住院多理賠沒後門 實支實付險限買2家2張

一筆醫療費用多倍理賠,以後恐怕沒辦法了。金管會要求產、壽險公會修改其自律規範,未來每一位被保險人投保產險或壽險公司的實支實付醫療險,合計限2家公司、2張保單,但若是傷害醫療(即意外醫療險)與住院醫療則分開計算,各可有2張的額度。

目前產險及壽險公會已開會取得共識,但產險業仍是希望爭取產險與壽險分開計算額度,同時若是有「自負額」的實支實付醫療險且保保障未重疊時,應不要算入2張的額度內,這些建議連同自律規範將送金管會作最後決定。

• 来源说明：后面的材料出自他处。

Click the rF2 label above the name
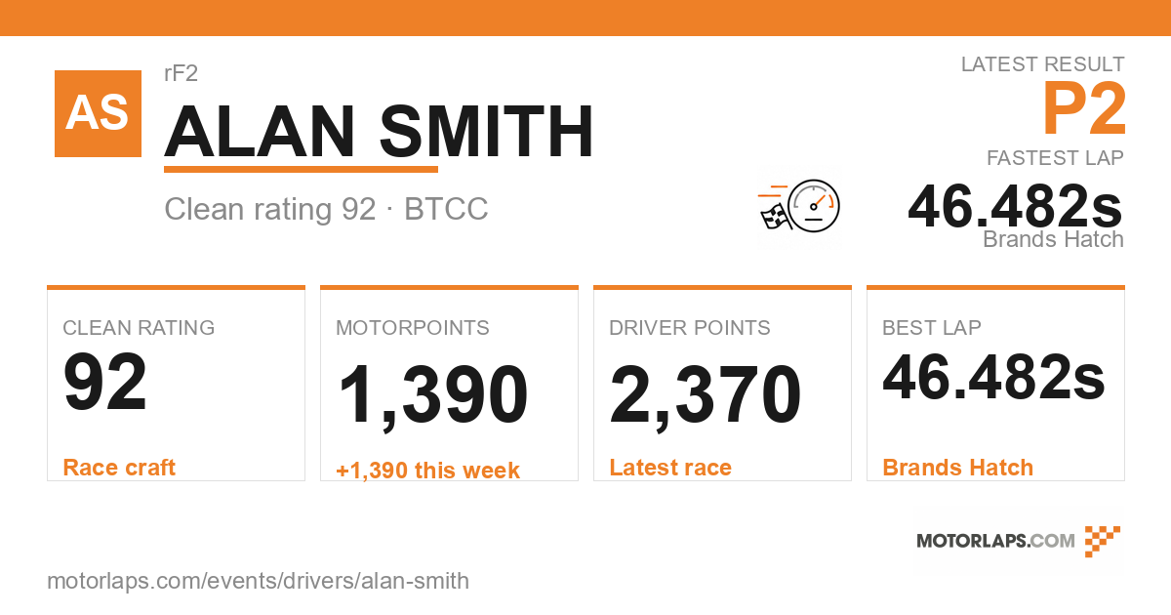Viewport: 1171px width, 615px height. [182, 73]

實支實付醫療險原本設計是「用多少、賠多少」,憑醫療單據金額給付保險金,是保險最基本的「損害填補」保單,但因為早年開放「副本」理賠,也就是醫療收據影本亦可申請理賠,即出現民眾投保多張實支實付醫療險,住一次院或開刀,花費10萬元,卻可領到數十萬元的保險金。

金管會原本要修保險法限縮複保險、副本理賠的風險,但因爭議過大,最後決定由壽險及產險業者就核保等方面,訂出單一被保險人投保實支實付醫療險的「總金額上限」或相關控管機制。

最後在保險局指導下,產、壽險公會目前初步共識即是同一被保險人投保實支實付醫療險限2家公司、2張保單,即若已向A公司投保一張住院實支實付醫療險(含日額或實支實付擇一給付者),在同一家公司最多只能再多買一張實支實付醫療險,亦或再另一家保險公司買一張實支實付,若要再投保第三張或第三家公司就不能核保通過。

業者也建議四大排除,一是新規定上路前已投保超過二家公司、二張實支實付醫療險的保戶,續保時不適用;二是公司團險的實支實付醫療,是員工福利且額度不高,應可排除;三是政策保險,如學生保險、災防法的救災人員等;四是旅行平安險附加實支實付醫療,若是短天期同一行程、含同業限一張。

不過整體方案及是否可產壽險分開計算額度,及實施時間,尚待保險局最後決定。